→ Text shown
___

Specifically, researchers in the Martin lab wanted to see what was happening to networks of the motor protein myosin, which allows cells to contract, in the tribbles mutant. Myosin is the same protein that allows our muscle tissue to contract when we flex. To facilitate tissue folding in the developing fly, myosin is concentrated at the top of the cells in the mesoderm, where they form the surface of the blastula. As this myosin constricts, the outer surface of the tissue shrinks and contracts inward.
By using a fluorescent protein to visualize chromosome condensation, which marks the start of mitosis and the cell’s preparation for division, the researchers were able to use live-cell imaging to see how premature division might be interfering with cell constriction. When a cell prepares to divide, it expands and becomes rounded, before elongating—shape changes that exert force on neighboring cells. But something else was going on, too.
“We noticed that when the cells are dividing, the apical myosin networks that are present disappear,” says Ko. Cells that had already begun to contract relaxed when they entered mitosis, indicating that it’s a loss of contractility in the tribbles mutant that prevents folding. The researchers suspect that this reversal occurs because mitosis disrupts signaling from the gene RhoA, which regulates contractility and cell shape changes during development. An undergraduate researcher in the lab, Prateek Kalakuntla, showed that regulation of RhoA changes at the start of mitosis.

___

→ Extracted data
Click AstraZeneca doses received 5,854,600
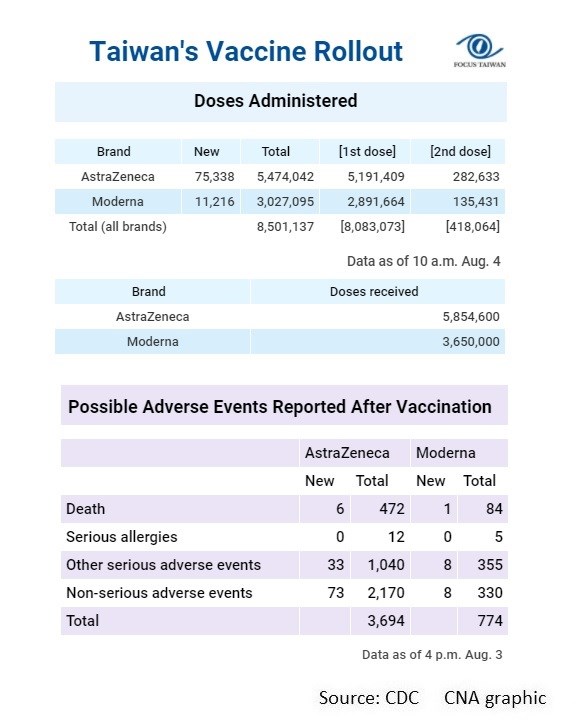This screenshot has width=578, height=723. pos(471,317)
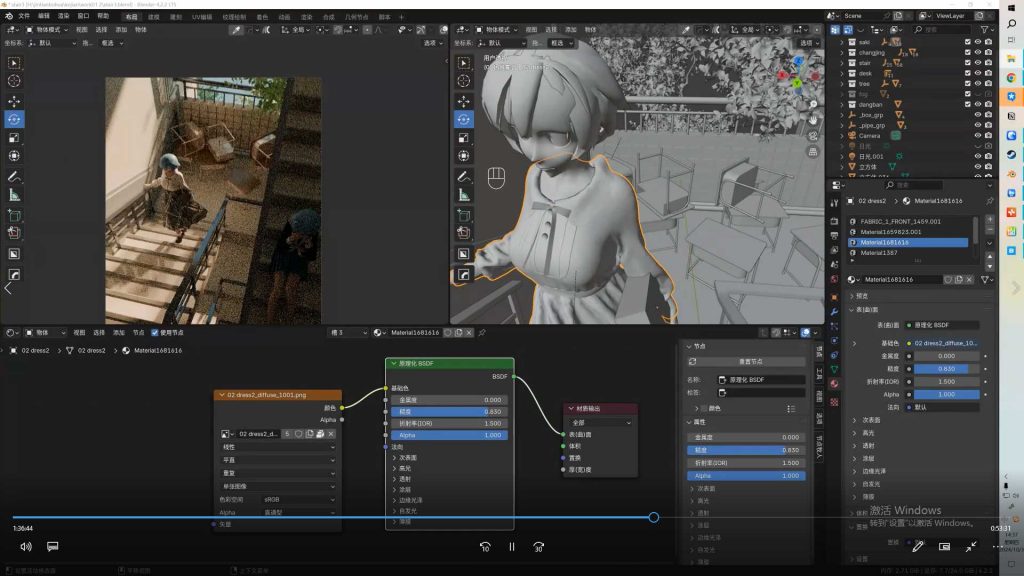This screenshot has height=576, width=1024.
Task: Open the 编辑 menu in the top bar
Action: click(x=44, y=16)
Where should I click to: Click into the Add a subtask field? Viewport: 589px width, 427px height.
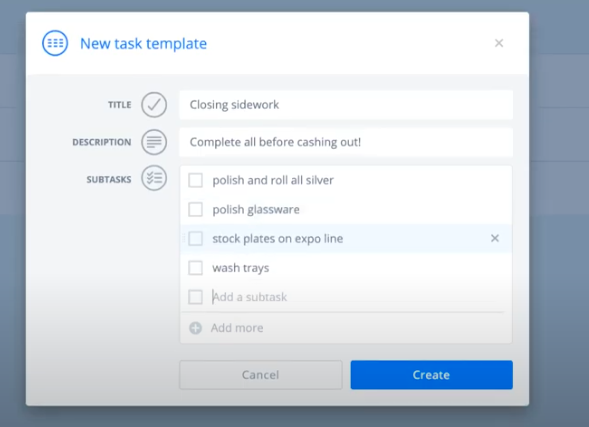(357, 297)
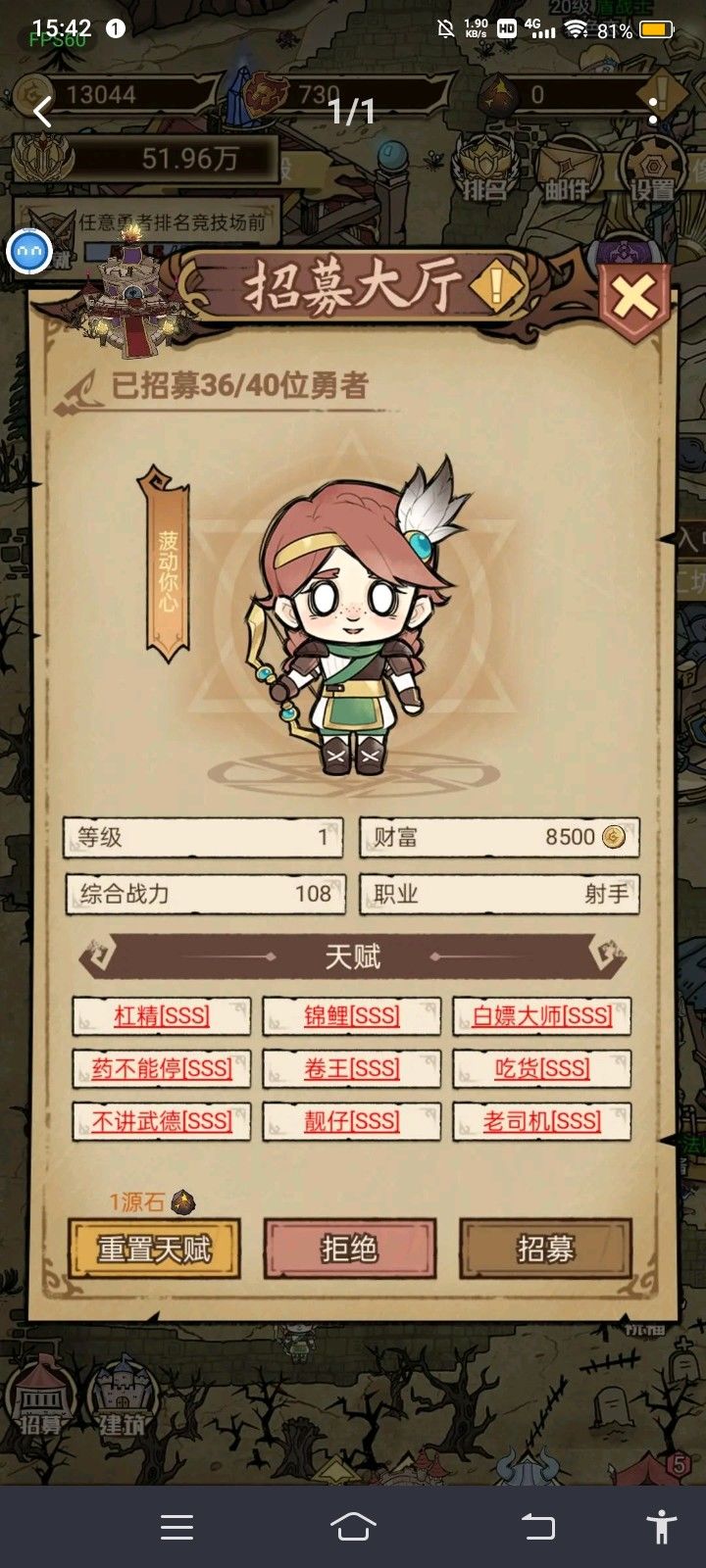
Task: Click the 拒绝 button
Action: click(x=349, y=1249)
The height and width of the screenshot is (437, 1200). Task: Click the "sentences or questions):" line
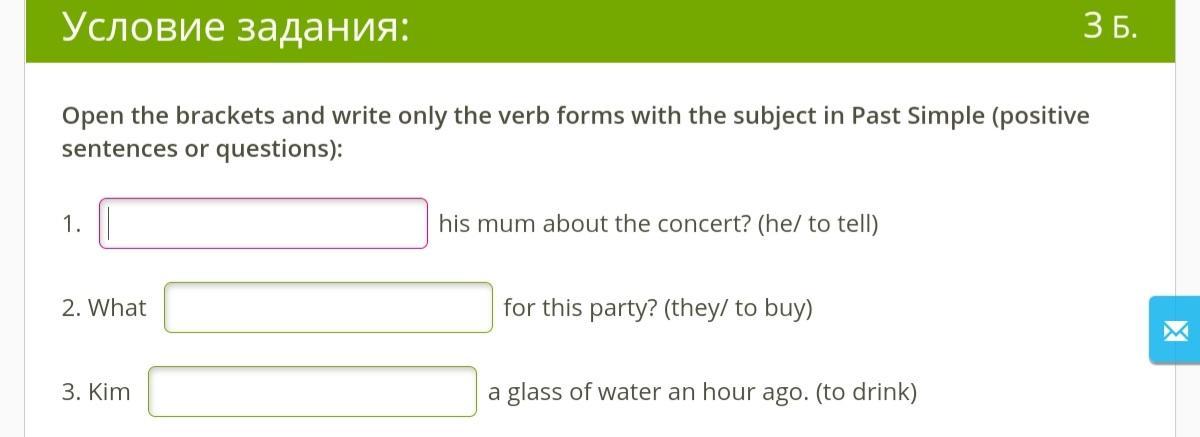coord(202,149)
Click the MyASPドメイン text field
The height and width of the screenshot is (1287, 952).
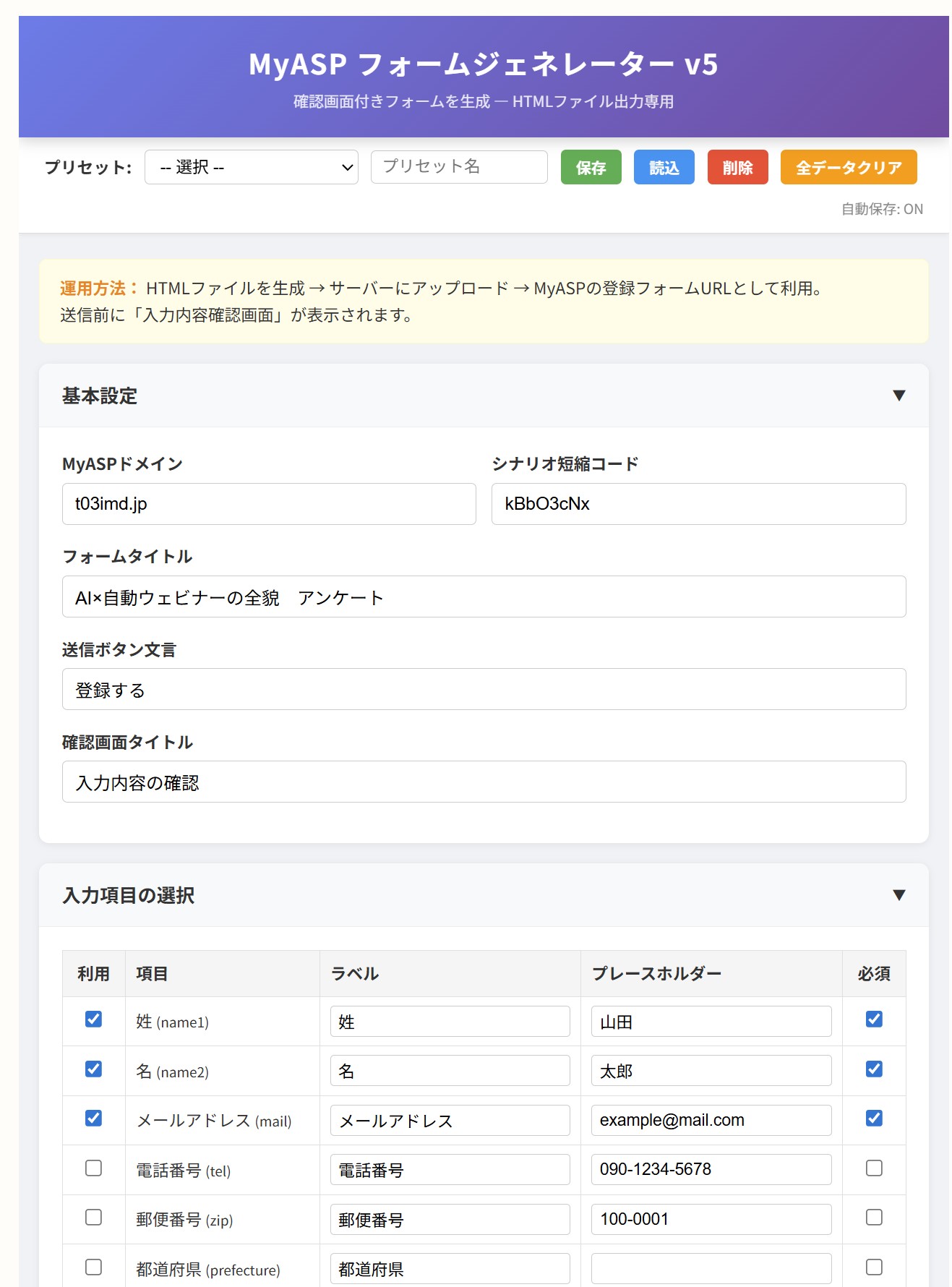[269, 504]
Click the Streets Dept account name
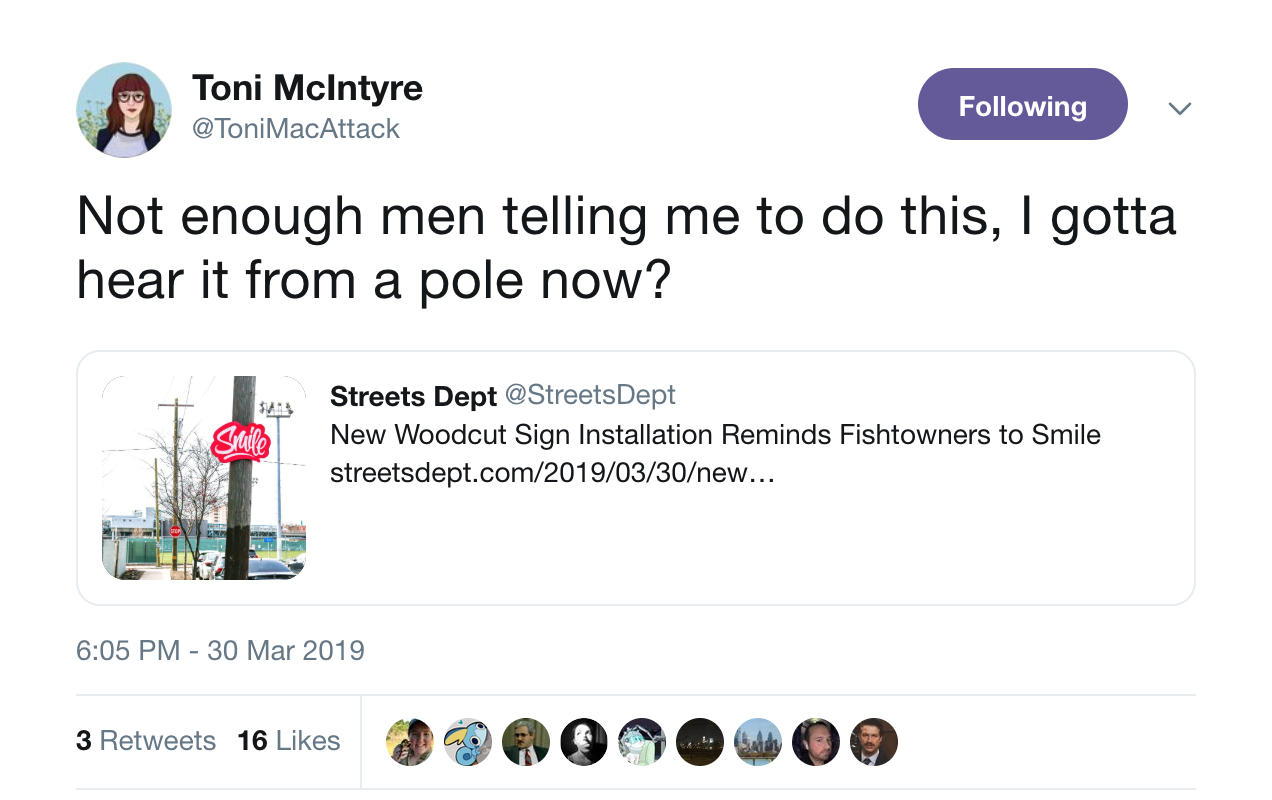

___

→ Problem requirements
Answer these from the text on myosin and tissue folding in flies:
1. Where in the mesoderm cells is myosin concentrated?
2. What event marks the start of mitosis?
3. Signaling from which gene do the researchers suspect mitosis disrupts?
Answer using only the text, not the records.

→ Solution for this exercise
1. At the top of the cells.
2. Chromosome condensation.
3. RhoA.